It has been my great pleasure over many years to talk with people about their unique paths toward inner growth and integration. Sometimes I talk with people individually and sometimes I talk with people who are couples. I have been enchanted recently to see that some couples evolve from seeing their partners as objects to seeing them as persons. I had not quite thought of this change in this way before. This shift is evidence of a deep kind of growth for each person. I will have to pay attention and see if it is usually in tandem with each other or if sometimes one person makes this jump before the other person does. Currently it seems to me that it can be either co-created or individual (one-sided).
In psychotherapy there is a set of theories that are called “object relations.” In these theories, there is a recognition that we cannot have a self without early reflections from an other–primarily mothers. So these theories understand human distress as a disturbance in the person’s learned process of creating relationships with other persons, who are designated as objects. Object relations theories were a huge step forward from Freud’s view, in which there was little interest in the other people or the relationships, but just in the internal “drives” in the infant and adult. But even though these theories were better, there is something odd about calling a person an object.
Earlier I wrote about Aristotle’s view of friendships. Aristotle thought there were three kinds of friendships: Friendships of utility, friendships of pleasure, and friendships of admiration. This third kind of friendship, where we want to come to know another person because we admire their values and their ways of going at life, is really about wanting a real understanding and interaction with that other person–regardless of ourselves or the effects on us. It is about wanting to have a relationship with that other person as they really are, and not as we need them to be. This kind of relationship is based on a deep respect for who the other person really is, in their own life, separate from us.
There is often the assumption early in a relationship, with friends or lovers, that we are going to make each other happy–because that is what happens in the beginning of a new relationship. We feel so happy to have found each other. So we assume that is its function. But the drivenness of infatuation fades, and the other person turns out to be a real person and not a cardboard character and not the fantasy we have in our heads, and the rubber hits the road. When this happens, some couples are disappointed but figure that is just life, no one is perfect; some couples give up and divorce or separate and look for the next infatuation rush; and some couples try to regain the illusion of infatuation between them.
But sometimes, when I am sitting with a couple, as we are talking through the disappointments, hurts, missteps and unskilled actions, a couple will have the courage to question their own assumptions.They will stop blaming the other persons for making them unhappy, and they will genuinely recognize that they themselves are the authors of their own unhappiness. They will begin to recognize how they are using each other as objects and not allowing themselves or each other to be real, flawed, human, human beings. And they will also recognize that they are each seeing themselves as an object who has to be what the other person wants or needs them to be.

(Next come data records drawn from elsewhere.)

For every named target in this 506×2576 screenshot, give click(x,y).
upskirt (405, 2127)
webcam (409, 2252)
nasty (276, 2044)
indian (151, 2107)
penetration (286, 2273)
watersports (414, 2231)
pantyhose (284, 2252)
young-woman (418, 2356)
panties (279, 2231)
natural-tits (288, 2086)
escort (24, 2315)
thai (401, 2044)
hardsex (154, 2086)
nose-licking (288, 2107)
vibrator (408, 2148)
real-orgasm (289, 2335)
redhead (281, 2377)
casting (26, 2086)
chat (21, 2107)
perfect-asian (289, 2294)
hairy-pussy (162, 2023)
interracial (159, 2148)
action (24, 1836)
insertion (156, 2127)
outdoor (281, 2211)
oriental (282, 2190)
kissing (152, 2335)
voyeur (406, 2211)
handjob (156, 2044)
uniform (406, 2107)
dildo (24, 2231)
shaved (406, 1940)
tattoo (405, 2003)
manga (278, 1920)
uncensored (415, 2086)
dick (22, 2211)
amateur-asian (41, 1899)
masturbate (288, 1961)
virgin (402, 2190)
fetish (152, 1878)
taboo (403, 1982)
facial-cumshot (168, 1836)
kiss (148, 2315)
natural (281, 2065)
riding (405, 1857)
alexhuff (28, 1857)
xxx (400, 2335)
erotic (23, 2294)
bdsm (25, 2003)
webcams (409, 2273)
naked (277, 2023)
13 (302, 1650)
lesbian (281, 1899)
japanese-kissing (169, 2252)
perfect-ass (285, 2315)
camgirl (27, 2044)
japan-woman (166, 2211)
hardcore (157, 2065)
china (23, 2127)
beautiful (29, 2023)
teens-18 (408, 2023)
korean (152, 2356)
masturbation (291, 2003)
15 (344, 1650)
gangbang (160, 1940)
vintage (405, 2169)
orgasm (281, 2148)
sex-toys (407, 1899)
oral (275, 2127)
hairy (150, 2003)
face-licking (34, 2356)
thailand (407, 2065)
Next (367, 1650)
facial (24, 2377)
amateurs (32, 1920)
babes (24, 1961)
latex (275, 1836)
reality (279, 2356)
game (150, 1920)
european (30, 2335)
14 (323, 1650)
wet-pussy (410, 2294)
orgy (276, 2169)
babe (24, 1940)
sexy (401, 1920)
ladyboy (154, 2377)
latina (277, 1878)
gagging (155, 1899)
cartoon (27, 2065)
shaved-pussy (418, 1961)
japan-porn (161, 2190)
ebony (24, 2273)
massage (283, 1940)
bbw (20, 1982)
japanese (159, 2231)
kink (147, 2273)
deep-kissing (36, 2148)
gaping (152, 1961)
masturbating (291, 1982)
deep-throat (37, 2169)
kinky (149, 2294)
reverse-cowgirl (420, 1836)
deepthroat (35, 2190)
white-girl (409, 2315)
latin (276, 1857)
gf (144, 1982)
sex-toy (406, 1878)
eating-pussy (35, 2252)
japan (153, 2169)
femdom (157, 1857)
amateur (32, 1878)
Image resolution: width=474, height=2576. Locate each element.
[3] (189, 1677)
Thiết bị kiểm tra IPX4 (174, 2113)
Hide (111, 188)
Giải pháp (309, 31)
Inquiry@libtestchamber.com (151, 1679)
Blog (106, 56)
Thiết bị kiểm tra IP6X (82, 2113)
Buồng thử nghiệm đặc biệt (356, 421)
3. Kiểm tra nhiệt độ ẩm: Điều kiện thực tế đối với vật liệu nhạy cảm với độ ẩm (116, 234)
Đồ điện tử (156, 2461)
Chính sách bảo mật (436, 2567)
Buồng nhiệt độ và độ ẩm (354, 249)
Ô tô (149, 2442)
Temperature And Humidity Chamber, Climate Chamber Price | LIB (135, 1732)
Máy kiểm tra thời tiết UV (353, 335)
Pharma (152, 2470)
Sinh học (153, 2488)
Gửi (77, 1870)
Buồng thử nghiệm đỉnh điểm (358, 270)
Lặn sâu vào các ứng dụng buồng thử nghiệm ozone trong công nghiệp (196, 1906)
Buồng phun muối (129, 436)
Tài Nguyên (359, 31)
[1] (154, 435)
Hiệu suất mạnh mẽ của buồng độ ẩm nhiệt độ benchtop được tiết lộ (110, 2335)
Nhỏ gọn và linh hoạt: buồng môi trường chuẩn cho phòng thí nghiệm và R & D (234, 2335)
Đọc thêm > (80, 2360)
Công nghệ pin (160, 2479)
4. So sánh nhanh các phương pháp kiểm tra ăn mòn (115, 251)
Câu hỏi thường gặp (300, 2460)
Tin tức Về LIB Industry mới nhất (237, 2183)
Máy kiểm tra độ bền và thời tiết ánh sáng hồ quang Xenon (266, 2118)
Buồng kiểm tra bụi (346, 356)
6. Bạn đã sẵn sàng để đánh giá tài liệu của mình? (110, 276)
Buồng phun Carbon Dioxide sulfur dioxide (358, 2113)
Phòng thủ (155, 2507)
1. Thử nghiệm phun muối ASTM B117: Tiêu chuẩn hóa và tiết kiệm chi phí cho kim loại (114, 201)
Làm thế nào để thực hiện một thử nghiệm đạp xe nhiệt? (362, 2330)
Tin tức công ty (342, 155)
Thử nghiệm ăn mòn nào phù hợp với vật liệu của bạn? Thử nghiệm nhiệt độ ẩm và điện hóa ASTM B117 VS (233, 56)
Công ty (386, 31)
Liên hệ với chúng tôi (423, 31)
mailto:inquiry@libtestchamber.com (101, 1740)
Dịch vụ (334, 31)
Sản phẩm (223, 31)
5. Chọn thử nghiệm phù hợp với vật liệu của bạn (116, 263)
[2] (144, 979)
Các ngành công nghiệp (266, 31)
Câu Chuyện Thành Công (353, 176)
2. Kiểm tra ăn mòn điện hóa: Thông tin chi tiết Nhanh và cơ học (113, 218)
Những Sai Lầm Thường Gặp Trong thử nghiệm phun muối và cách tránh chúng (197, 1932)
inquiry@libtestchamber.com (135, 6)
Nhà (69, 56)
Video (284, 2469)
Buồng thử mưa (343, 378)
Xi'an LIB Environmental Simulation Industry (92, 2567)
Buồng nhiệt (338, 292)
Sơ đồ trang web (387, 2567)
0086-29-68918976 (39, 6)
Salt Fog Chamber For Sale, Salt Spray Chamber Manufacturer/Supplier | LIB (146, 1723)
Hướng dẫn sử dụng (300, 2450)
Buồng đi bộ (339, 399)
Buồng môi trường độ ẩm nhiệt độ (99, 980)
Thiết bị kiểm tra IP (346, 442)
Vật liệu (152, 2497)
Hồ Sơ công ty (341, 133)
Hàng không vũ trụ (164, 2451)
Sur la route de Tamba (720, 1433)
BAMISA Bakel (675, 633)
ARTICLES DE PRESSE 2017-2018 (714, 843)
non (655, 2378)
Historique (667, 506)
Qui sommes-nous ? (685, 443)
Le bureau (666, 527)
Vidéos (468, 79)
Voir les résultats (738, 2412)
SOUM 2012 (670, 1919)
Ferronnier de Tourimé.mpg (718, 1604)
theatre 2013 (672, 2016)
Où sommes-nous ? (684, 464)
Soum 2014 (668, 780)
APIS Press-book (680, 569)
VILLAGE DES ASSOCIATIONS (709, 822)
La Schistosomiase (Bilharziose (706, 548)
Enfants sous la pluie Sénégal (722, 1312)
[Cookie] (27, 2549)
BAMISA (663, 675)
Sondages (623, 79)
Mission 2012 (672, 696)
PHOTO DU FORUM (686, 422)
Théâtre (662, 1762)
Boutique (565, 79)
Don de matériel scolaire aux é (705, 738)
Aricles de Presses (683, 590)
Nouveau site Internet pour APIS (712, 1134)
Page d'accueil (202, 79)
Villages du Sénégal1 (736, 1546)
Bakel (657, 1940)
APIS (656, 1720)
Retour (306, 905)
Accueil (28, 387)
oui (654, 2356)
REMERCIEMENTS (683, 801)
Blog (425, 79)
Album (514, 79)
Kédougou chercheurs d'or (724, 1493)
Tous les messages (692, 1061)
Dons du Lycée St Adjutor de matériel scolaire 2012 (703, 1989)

When this shift begins to happen, it is sometimes as if they see each other for the first time. Not as how the other person makes them feel and not how the other person provides functions for them, but as a vulnerable person in a challenging world, sometimes magnificent and sometimes petty. And then there is a point where they have freedom from the expectations of each other. And then they can truly decide, even every day, to stay together as partners in life–not merged, but joined hand in hand– or they recognize that their initial decision to join forces was based on a terribly inaccurate illusion and that they cannot co-create lives in tandem. And that’s okay because it is real, and it frees them to be themselves. And for me, because I sometimes have the privilege of sitting with a couple when they begin to make this shift, it generates this profound sense of awe. There just is no other way to explain it.